> **TASK DESCRIPTION**:
The lines to copy run from the one containing "Task: Click the Google" to the last line of the entries; output those lines exactly and only them, without pictures.

> **STUDY MATERIAL**:
☆ ☆ ☆
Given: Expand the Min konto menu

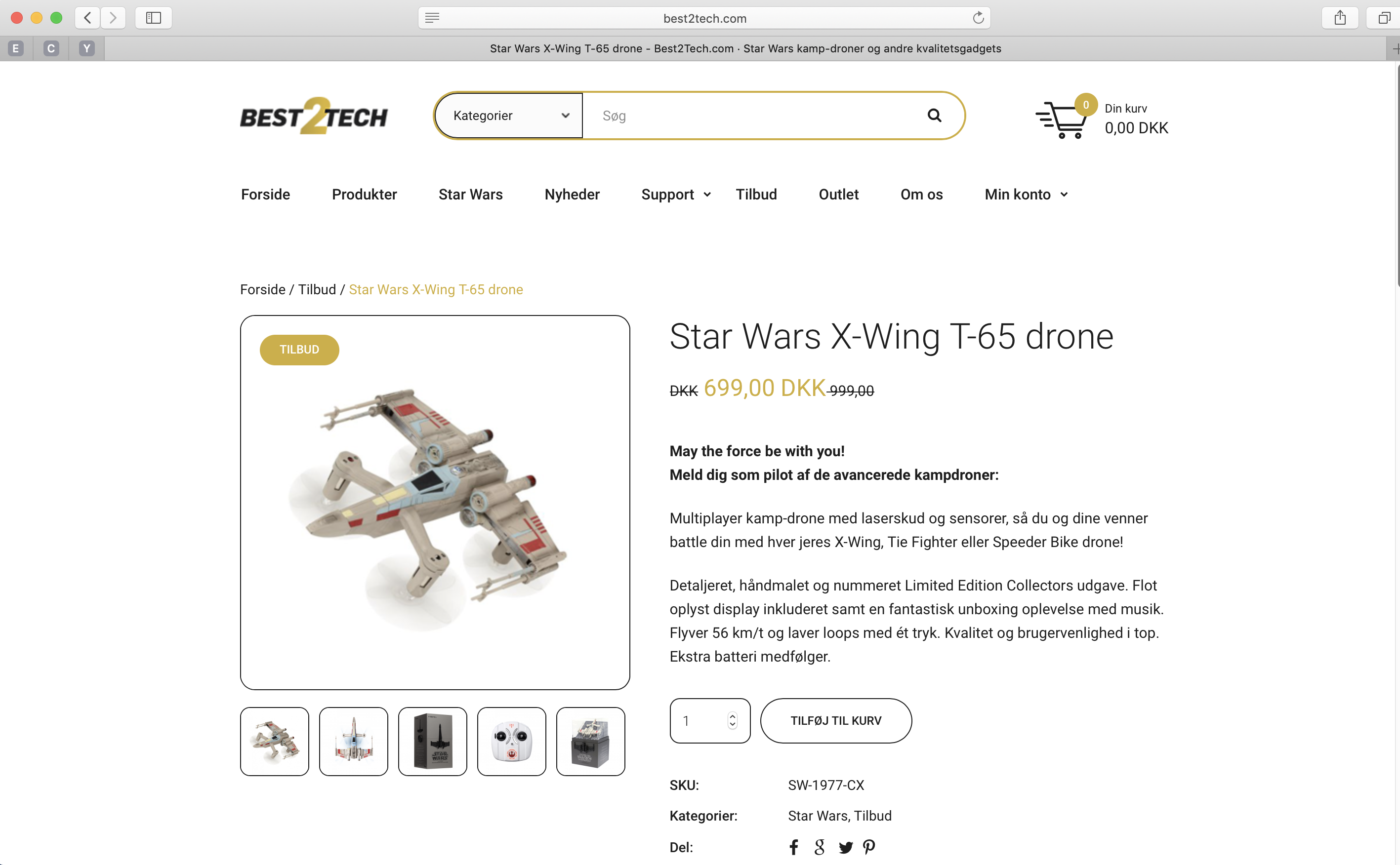Looking at the screenshot, I should tap(1026, 195).
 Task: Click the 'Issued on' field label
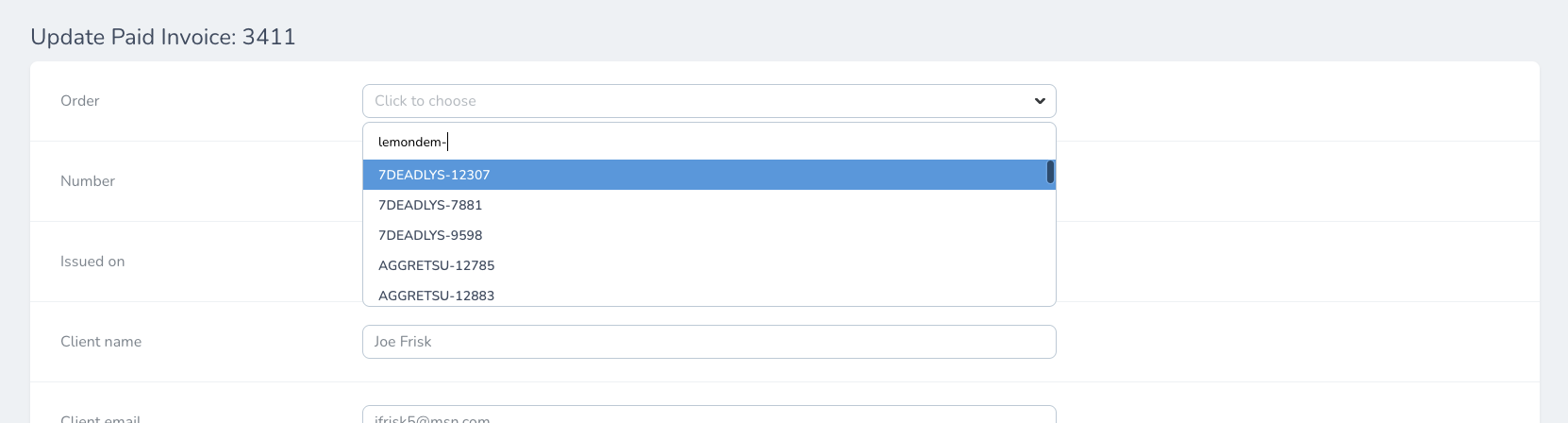click(92, 262)
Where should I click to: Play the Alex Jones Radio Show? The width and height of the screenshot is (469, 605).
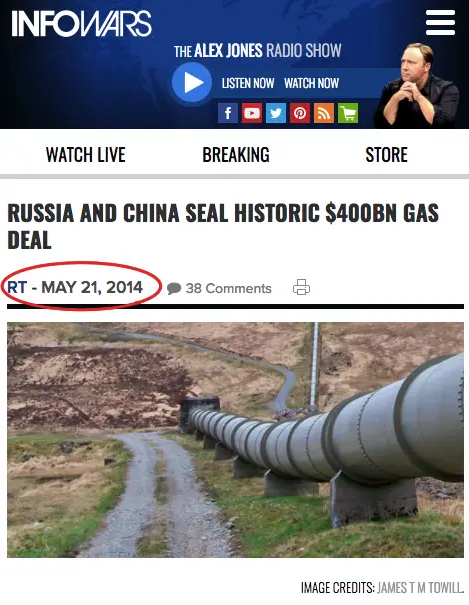(x=192, y=82)
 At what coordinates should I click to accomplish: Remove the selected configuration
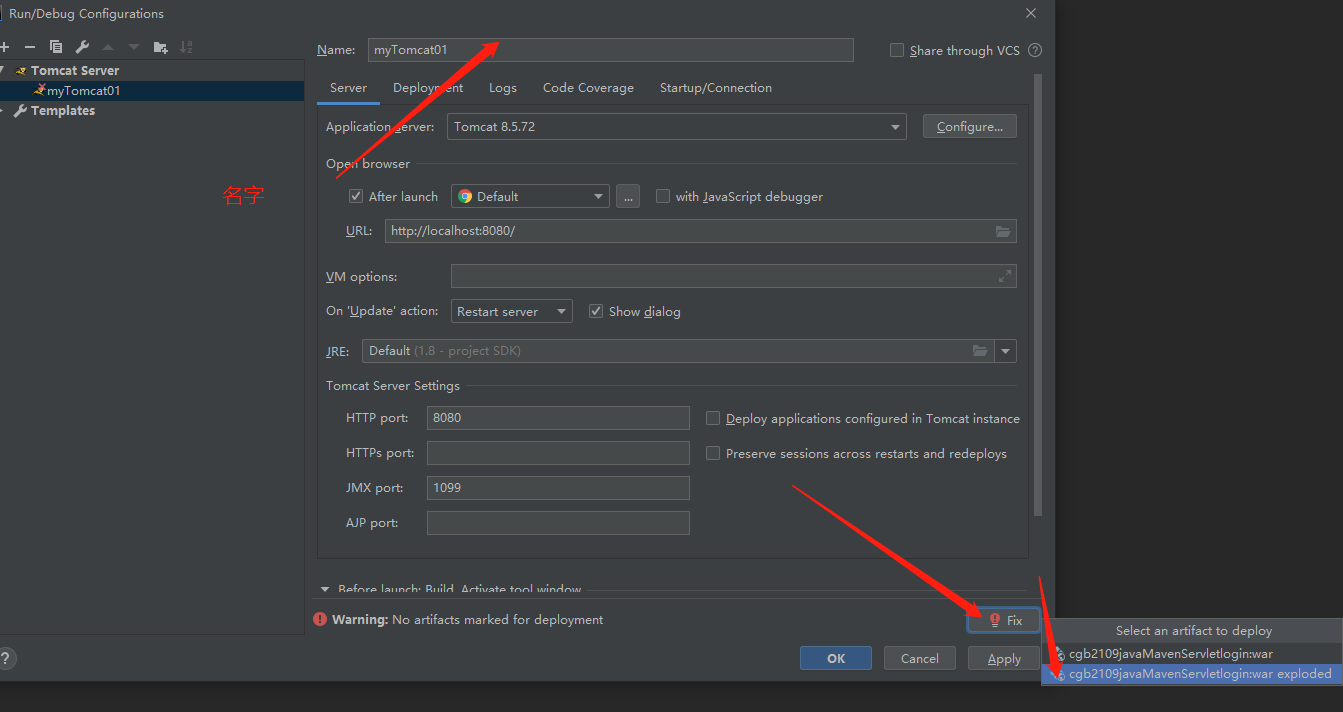click(x=29, y=46)
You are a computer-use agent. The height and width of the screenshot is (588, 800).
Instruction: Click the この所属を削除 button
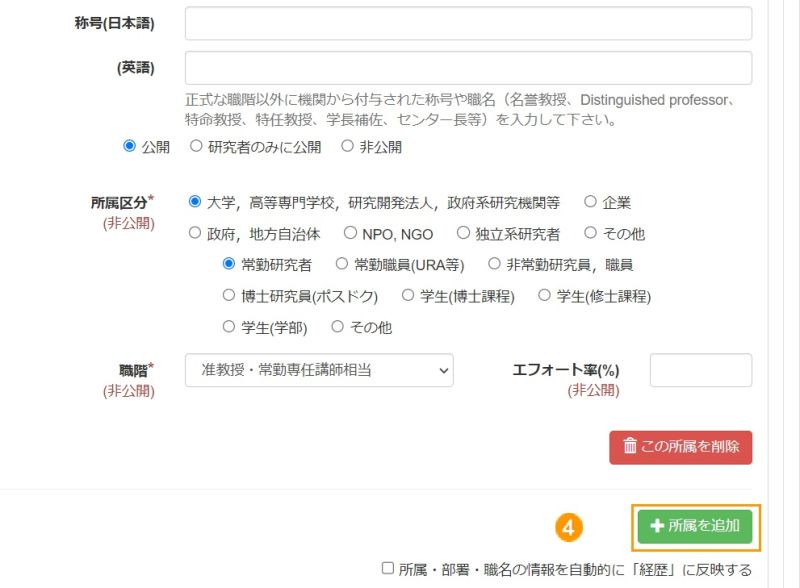point(679,447)
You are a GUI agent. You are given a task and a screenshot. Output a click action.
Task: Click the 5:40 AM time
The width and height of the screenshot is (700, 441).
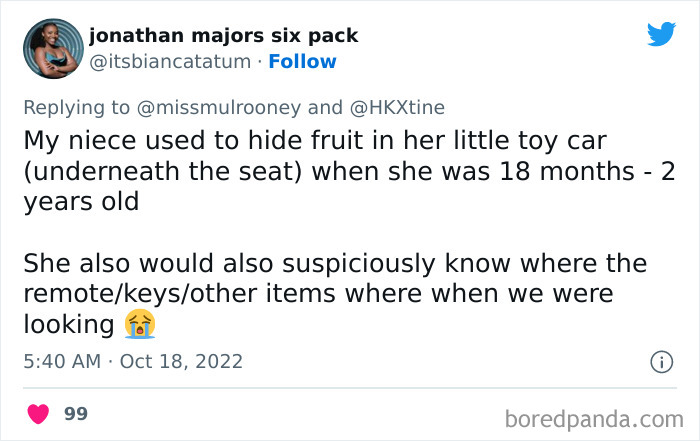(61, 361)
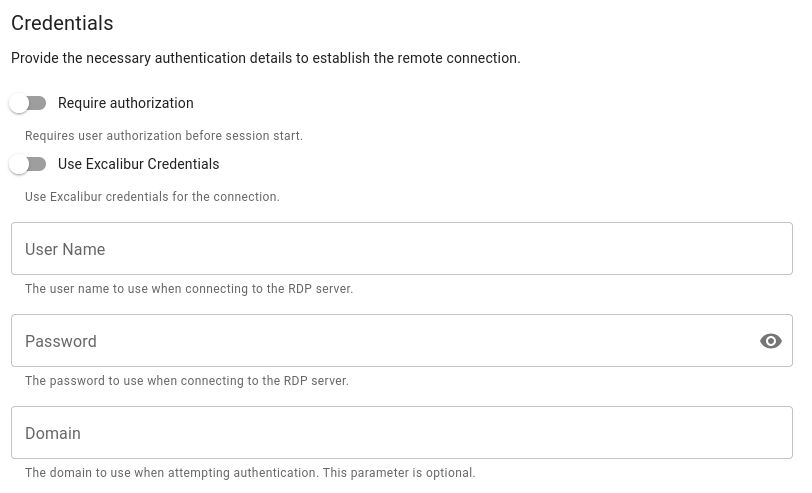
Task: Click the grey track of Excalibur Credentials switch
Action: pos(39,164)
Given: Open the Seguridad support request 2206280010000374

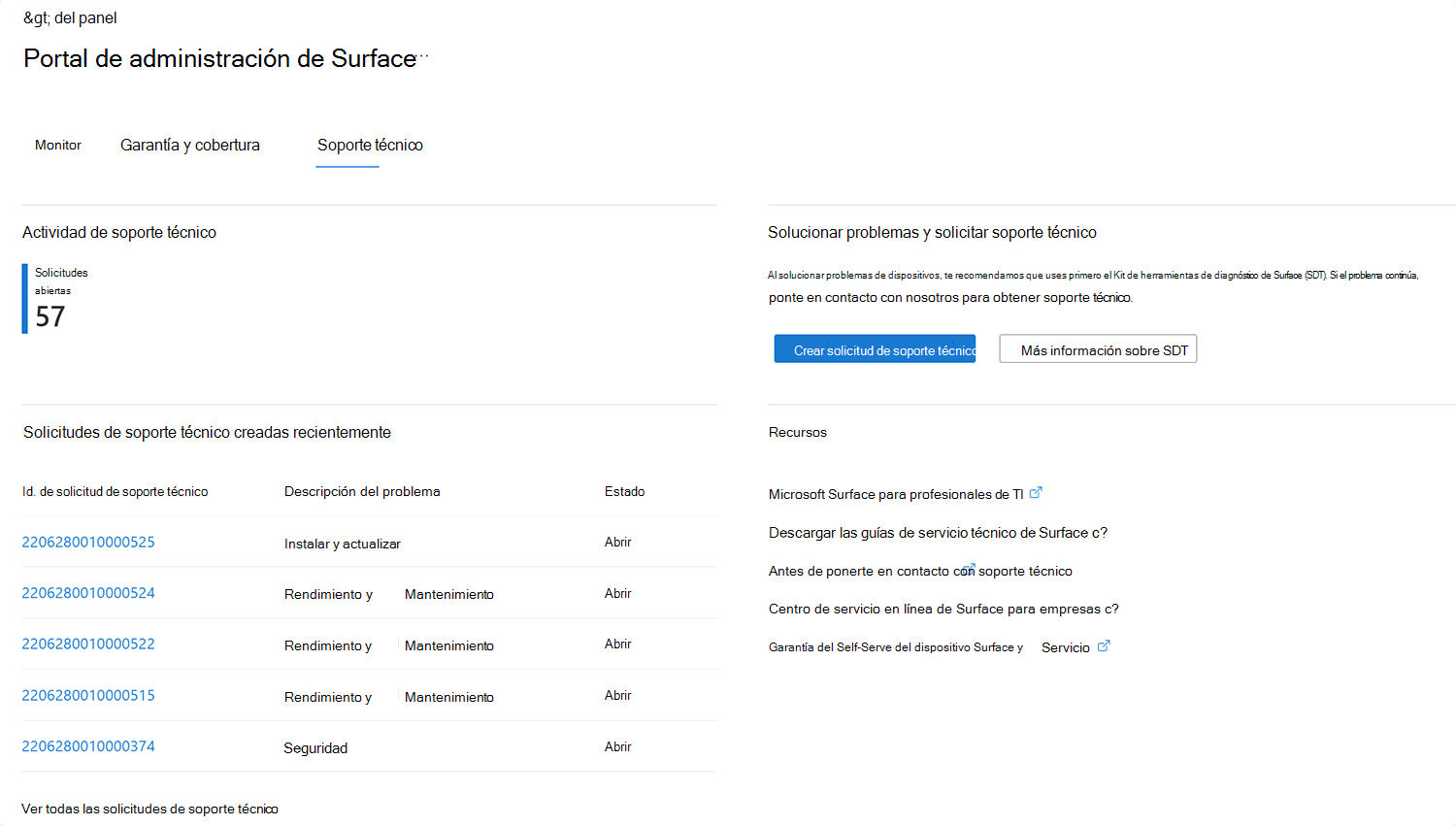Looking at the screenshot, I should [88, 747].
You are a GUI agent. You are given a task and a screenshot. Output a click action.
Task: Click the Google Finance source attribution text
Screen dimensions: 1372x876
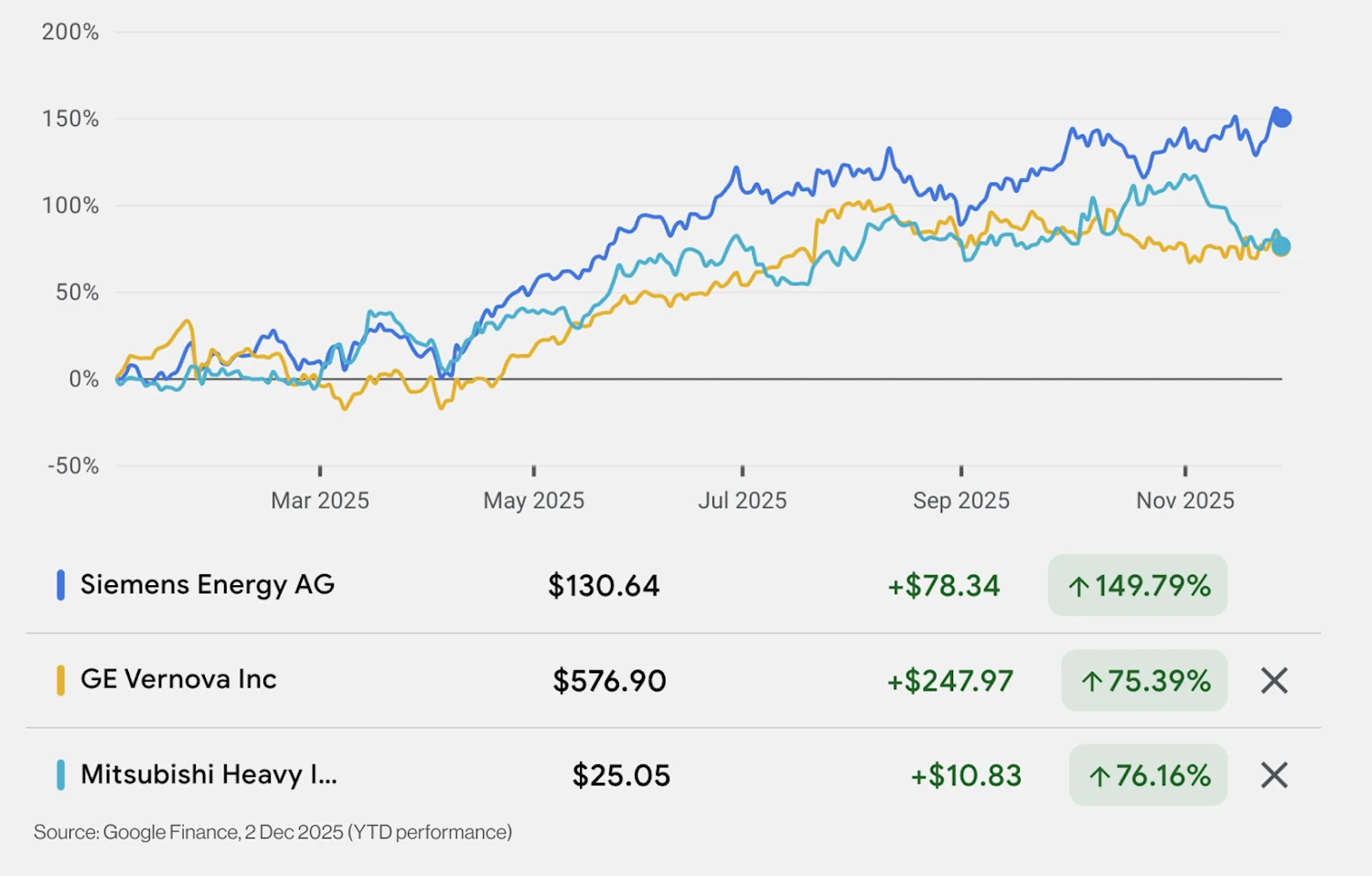(273, 832)
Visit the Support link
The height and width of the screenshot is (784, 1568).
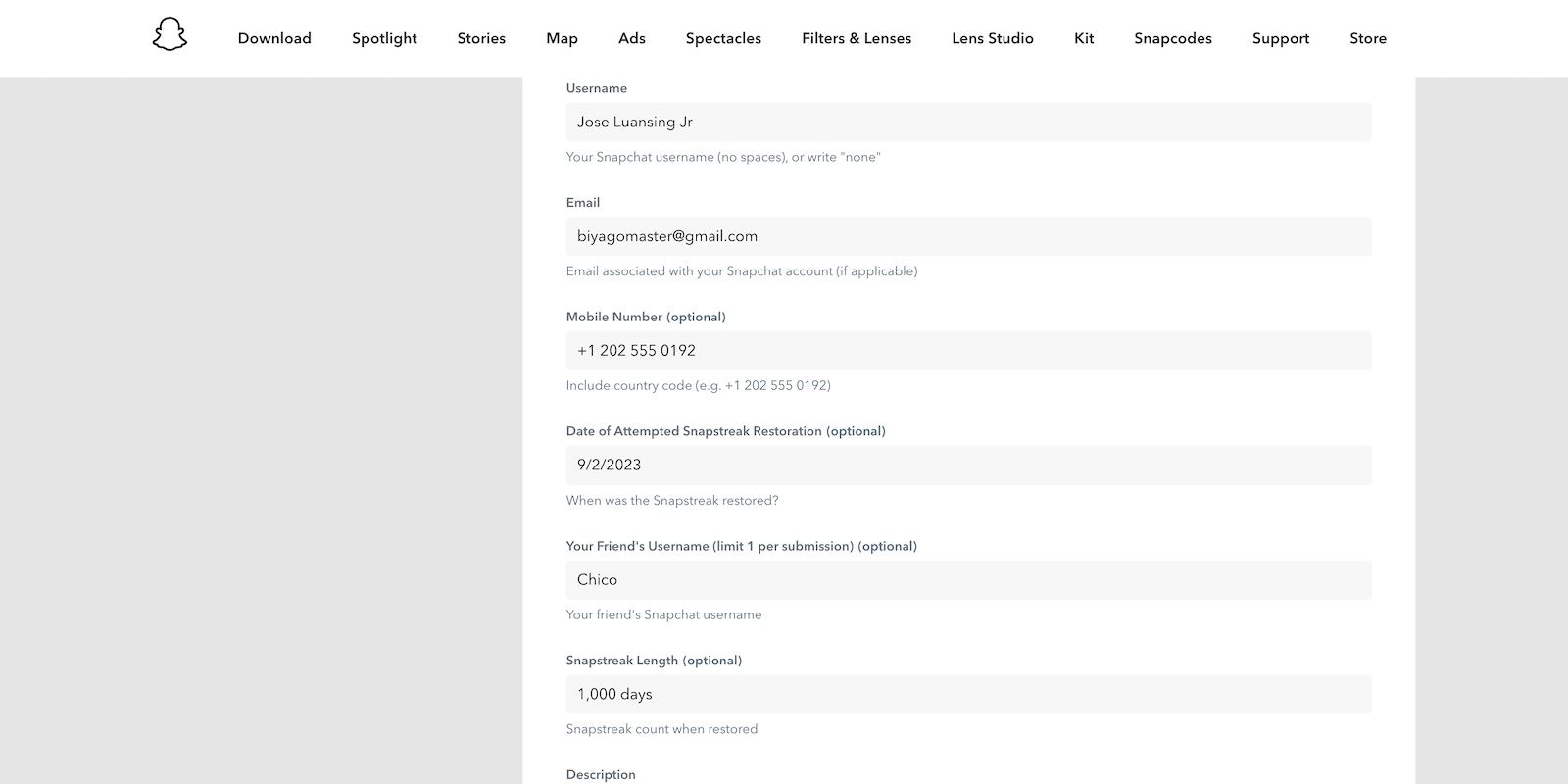(1281, 38)
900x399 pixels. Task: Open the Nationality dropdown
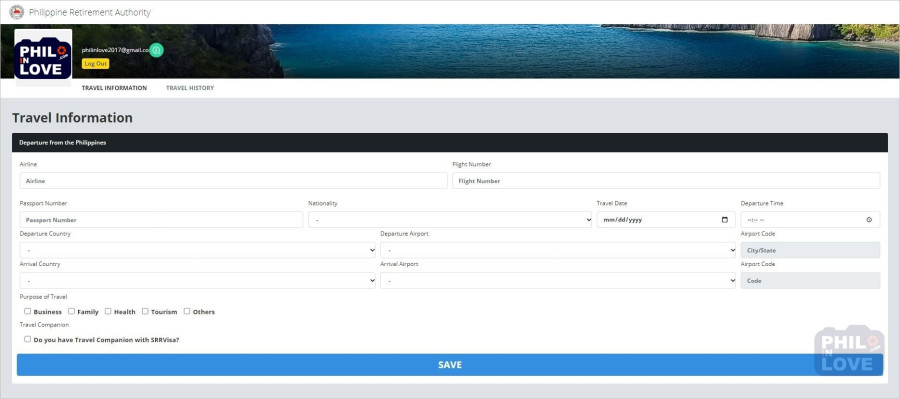click(450, 220)
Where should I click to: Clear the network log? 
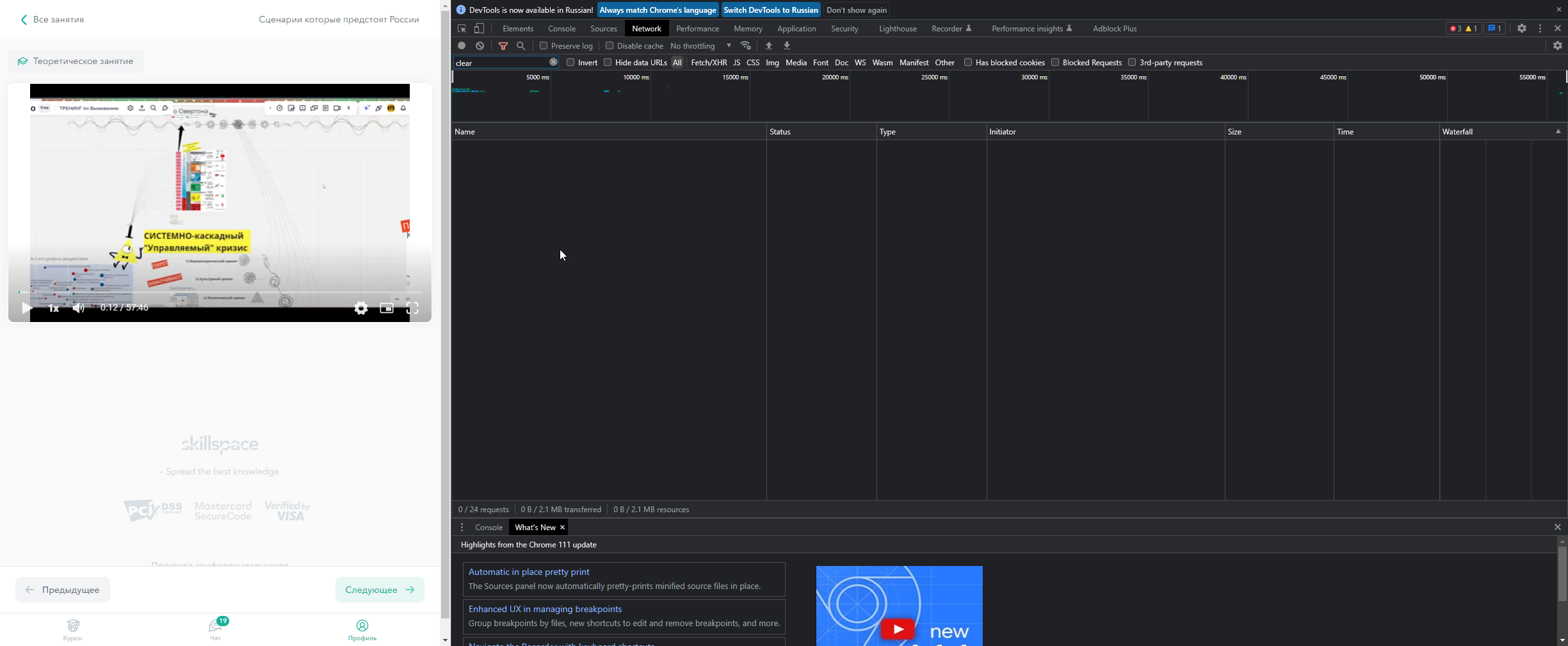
☆ ☆ ☆
> **YOUR RESPONSE**:
Task: Click the Google Finance source attribution text
Screen dimensions: 1372x876
(273, 832)
Visit the Support link
The height and width of the screenshot is (784, 1568).
(1281, 38)
900x399 pixels. Task: Open the Nationality dropdown
click(450, 220)
Where should I click to: Clear the network log? 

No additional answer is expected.